Complex problems can’t be solved with simple solutions. It’s easier to see problems than to solve them.
When I got married seeing that our marriage was screwed up was the easy part. It took years of work and conversations and working out my own junk and counseling and trust building to get our relationship to a healthier place.
If marriage is complex, race-based police brutality is even knottier. And if a broken marriage requires a multifaceted approach, what do you think this problem will require?
Or if you had some serious arteries blocked in your heart that’s a life threatening problem, but you would never tell a doctor to give you a heart transplant. That’s riskier than putting in stents, which is the typical procedure to save your life.
I could be wrong: But are we ripping out a heart by defunding our police? Is there a better way to incentivize officers to do the right thing and disincentivize racist unjust behavior? I think so.
For too long our justice system has protected officers, even the bad ones, killing blacks, using excess force.
But now the tide is changing. Justice is dawning.
Yet we still live in a world where break-ins happen. Murders happen. Carjackings, theft, assault, rape, stabbings, drug dealing, etc. do happen. What happens to those when the police get defunded?
Also, I wonder if we are equating police with slavery. Yes, does it perpetuate those power dynamics? Absolutely. That’s probably the reason the sentiment to abolish it has risen.
But as an institution, it is not inherently evil. It may be diseased, but it’s not lost. The intent of police, if it is to serve and protect everyone, is right. That means it needs to be corrected, or healed, not destroyed. It needs stents not a transplant. An amputation may even be necessary, but that doesn’t mean it needs to be killed.

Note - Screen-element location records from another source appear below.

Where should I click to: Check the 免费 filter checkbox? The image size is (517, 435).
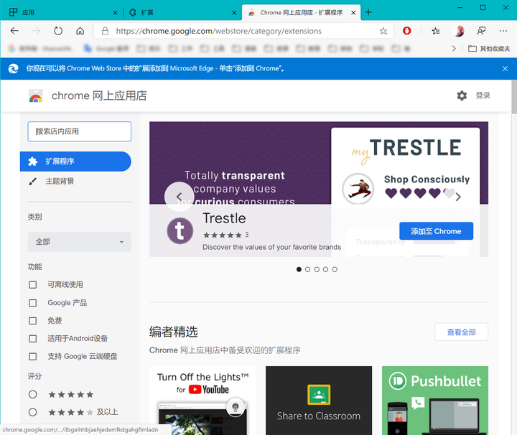(32, 321)
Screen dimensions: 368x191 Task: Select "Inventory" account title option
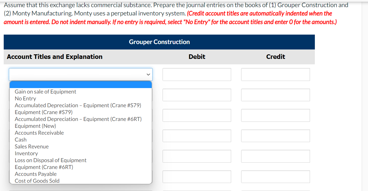coord(26,153)
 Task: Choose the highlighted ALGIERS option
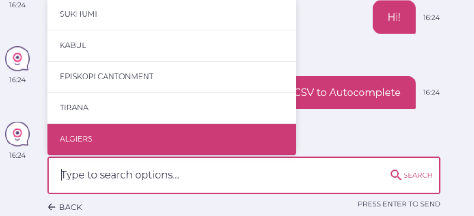pyautogui.click(x=172, y=139)
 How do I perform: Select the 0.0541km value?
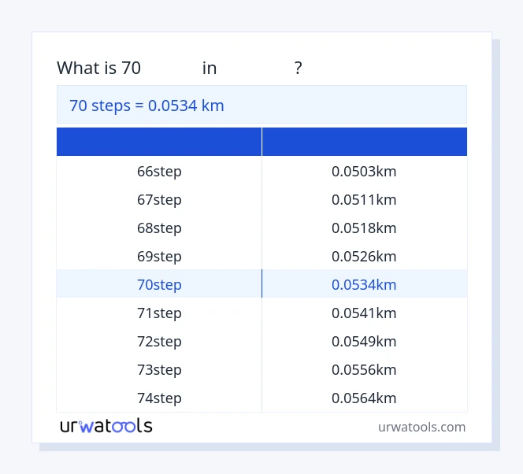coord(364,313)
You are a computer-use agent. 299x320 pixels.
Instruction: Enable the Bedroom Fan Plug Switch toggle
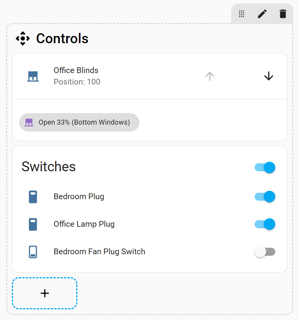pos(265,252)
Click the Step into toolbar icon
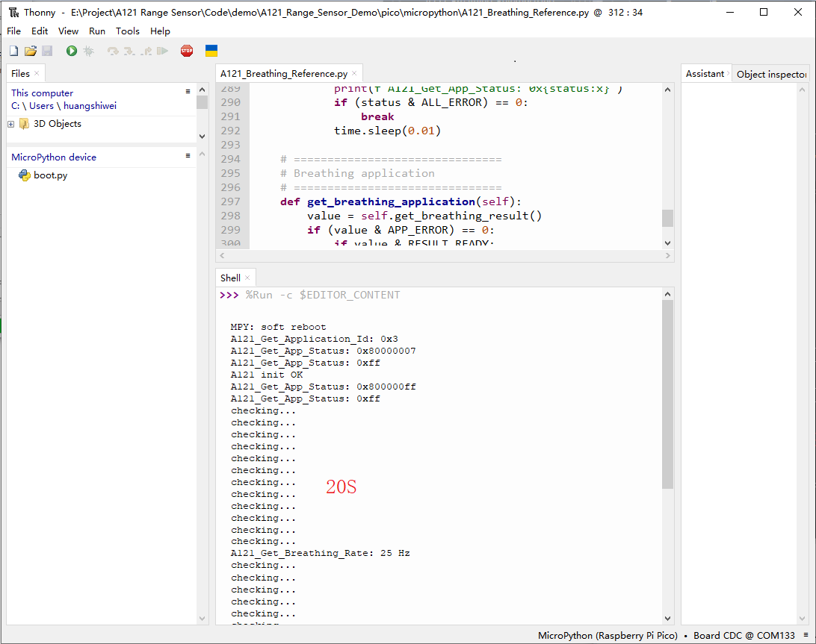The height and width of the screenshot is (644, 816). click(x=129, y=51)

There are no easy answers. I’m not saying we should not do anything radical. But we shouldn’t call for something radical without careful thought, a plan.
We want justice. We want someone to pay for the lives of all of these sons and daughters, fathers and mothers. And I pray that those who murdered George Floyd, Breonna Taylor, Ahmaud Arbery, and the countless others feel justice’s swift gavel.
But, must we sacrifice law enforcement in the process?
I’m not saying that I know what a stent looks like in the heart of policing. My point is that before we rush into weighty conclusions we need to pause and think about what the consequences will be.
Because justice should not mean lawlessness.